It has been a momentous privilege to act as Chair of Judges this year. I’d like to thank my fellow judges, Hannah Lowe and Roger Robinson, who were a joy to work with at every stage. Huge thanks to Mike Sims, Director of the Prize, for his calm efficiency and the warmth and enthusiasm with which he guided the process. Thanks also to Chris Holifield, who brought the three of us on board and set things in motion before handing over to Mike.

Getting from 201 books to a shortlist of ten was a long and difficult task, but it’s a list the three of us will always be proud of. Congratulations to all ten poets on your wonderful books.

Ephemeron by Fiona Benson investigates the lived experience of maternity through fine observation of nature and through the powerful reimagining of myth. Many of the poems speak the virtually unspeakable by means of extraordinary technical control. They dare to touch the darkest and tenderest of places, like bruises, ‘livid, and raw to the touch, and exposed’.

Jemma Borg’s Wilder is a fiercely intelligent and passionate book which asks urgent questions about our relationship to the natural world. She brings the forensic attention of the scientist to wildness within as well as around us. The poems are formally supple and adept, taking what may be small and familiar, like seeds, and ‘shaking them / loose into risk’.

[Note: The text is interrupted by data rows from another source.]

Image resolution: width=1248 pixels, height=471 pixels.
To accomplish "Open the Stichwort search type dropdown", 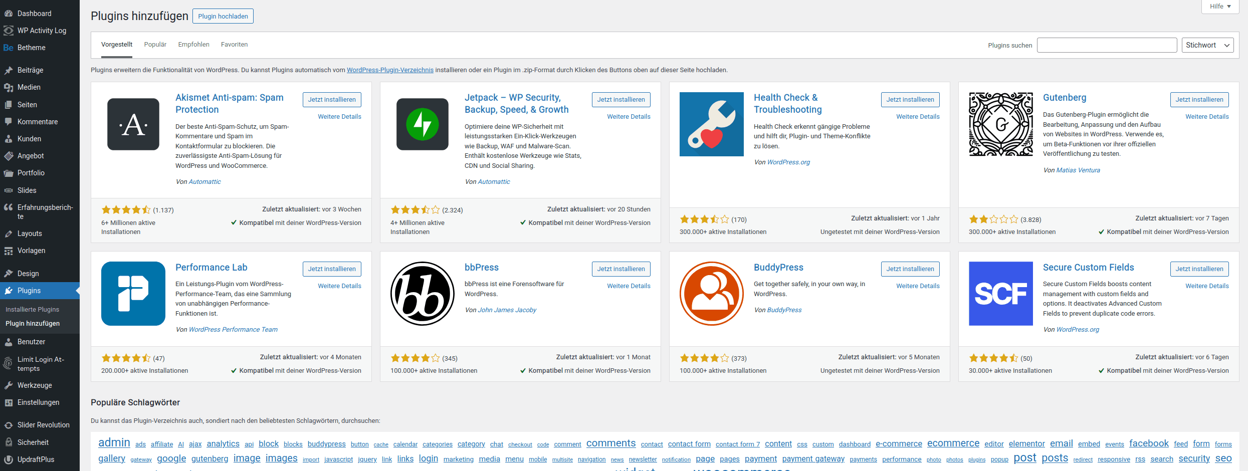I will click(x=1207, y=45).
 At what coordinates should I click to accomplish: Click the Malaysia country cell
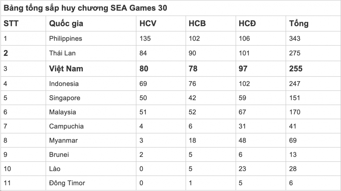[x=62, y=112]
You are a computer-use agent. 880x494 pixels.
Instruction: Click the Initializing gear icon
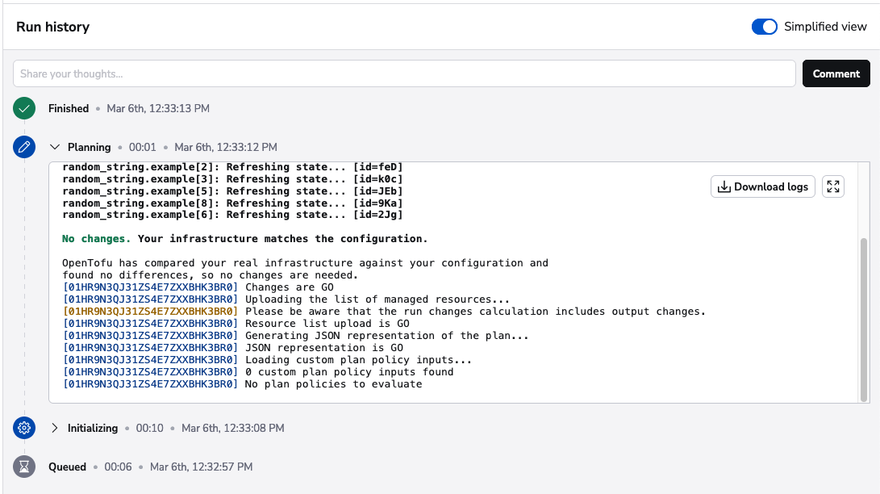[x=24, y=428]
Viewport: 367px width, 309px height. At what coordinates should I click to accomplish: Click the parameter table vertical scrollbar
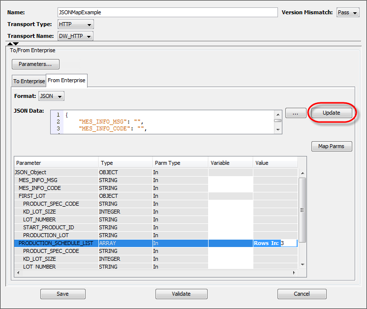[303, 209]
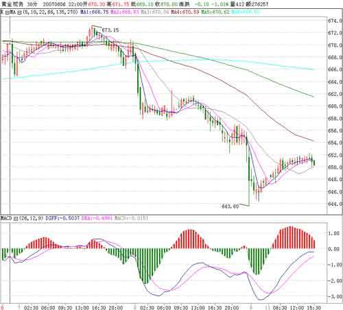Viewport: 343px width, 310px height.
Task: Open the MA parameter box icon
Action: pyautogui.click(x=19, y=12)
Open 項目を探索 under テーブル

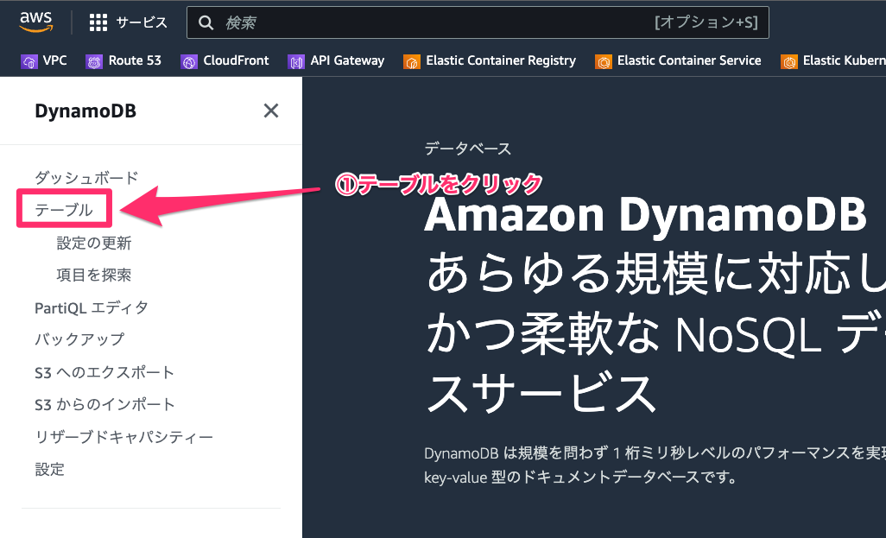tap(94, 275)
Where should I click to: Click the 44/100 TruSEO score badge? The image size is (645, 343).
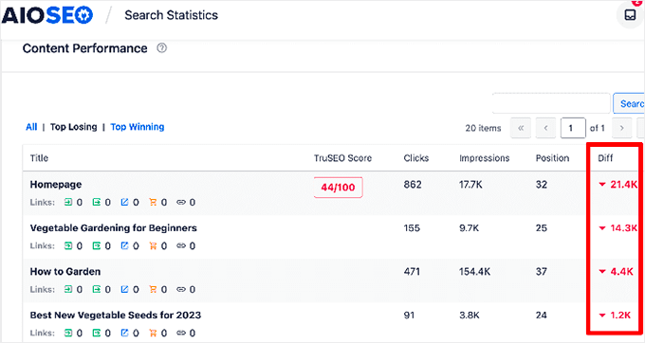(x=338, y=188)
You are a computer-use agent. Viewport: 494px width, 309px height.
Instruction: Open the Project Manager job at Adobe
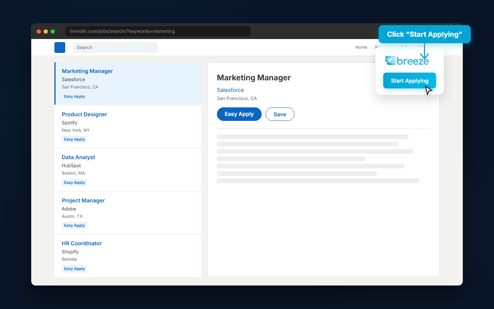(83, 200)

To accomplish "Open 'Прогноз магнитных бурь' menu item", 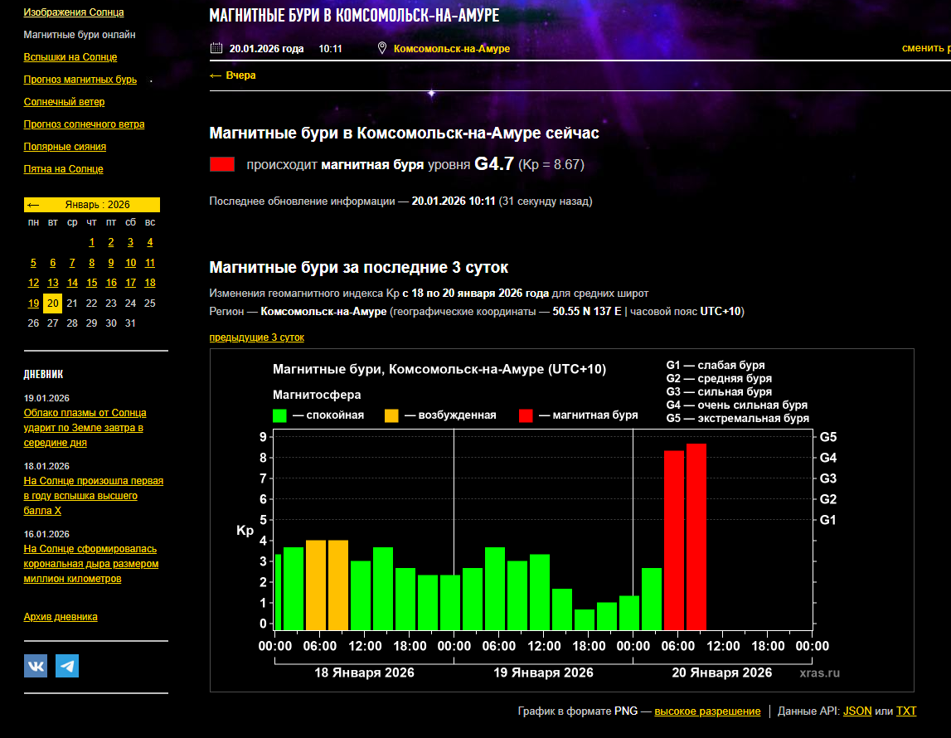I will tap(80, 80).
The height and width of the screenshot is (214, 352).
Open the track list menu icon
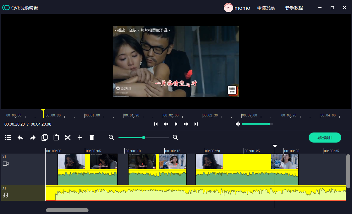tap(8, 138)
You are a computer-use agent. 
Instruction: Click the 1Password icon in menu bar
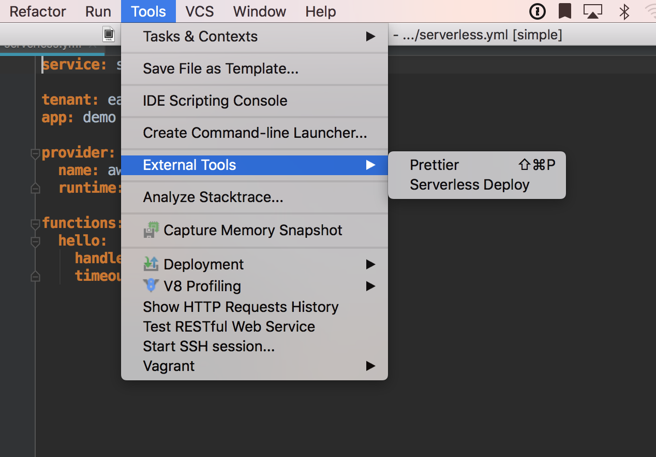click(538, 11)
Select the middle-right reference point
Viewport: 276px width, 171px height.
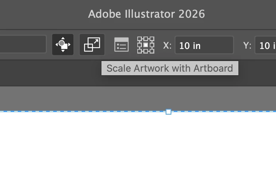point(152,45)
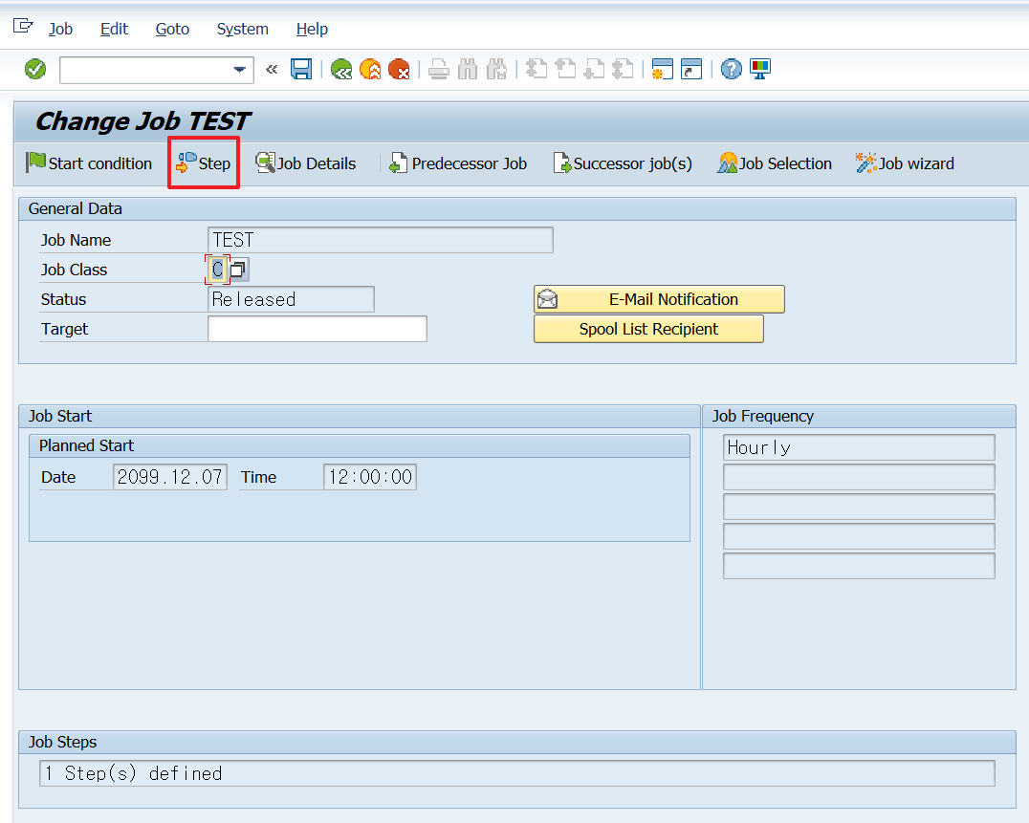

Victoria Adukwei Bulley’s Quiet is a debut collection notable for its formal range and experimentation, in which we encounter a powerful revision of black female bodies and perceptions. It evokes and asserts the value of the individual and the inner life, holding its politics with subtlety and care.

The Thirteenth Angel, like all Philip Gross’s work, fuses the physical and the metaphysical, and lights the profoundest subject matter with shafts of playful humour. He is a poet with exceptional gifts of observation, whether it’s a panoramic view of the earth and its inhabitants or ‘the mutterings of quiet circumstance / under the threshold of attention’.

Anthony Joseph’s Sonnets for Albert is a luminous collection which celebrates humanity in all its contradictions and breathes new life into an enduring form. It is courageous and moving in its acknowledgement of masculine frailty and the search for meaning through slivers of unreliable memory.

In England’s Green, Zaffar Kunial’s unique interrogation of language means that the poems operate on two levels – firstly as enquiries into identity, and secondly as enquiries into the words through which identity is constructed. The poems ache with grief, but also glitter with wit, and relish for sound, and the ‘little steepling points of memory / I could tune out of and into’.

In Slide, Mark Pajak is completely in control of his subject – this is a polished debut notable for its precision of line and image. The tautness of the writing reflects other kinds of tension, the voice alluding again and again to violence on or just under the surface as the poems move between the light and darkness of human connection and separation.

James Conor Patterson’s bandit country speaks of a legacy of violence, trauma and survival, with such irrepressible energy it leaves the reader breathless. This is a country with its own laws and its own language, which never excludes the reader but lends a sense of disorientation and specificity that makes sense and non-sense of the human condition.

In The Room Between Us, Denise Saul uses her singular voice to explore the many facets of caring and the complex role of the carer. It offers a strikingly original account of communication in extreme circumstances, showing us the failure of language, but also its capacity to adapt and find new forms.

Yomi Sode’s Manorism is unique in its exploration of black masculinity in poems which move through the nuances and interrelations of anger, love and loss in swift, confident strides. It’s a book infused with a playwright’s imagination and sense of narrative, often positioning the reader as onlooker at the trauma of racism – a trauma that, as Yomi puts it, ‘folds itself in ocean waves, letting its remnants wash up on the shore for us to collect’.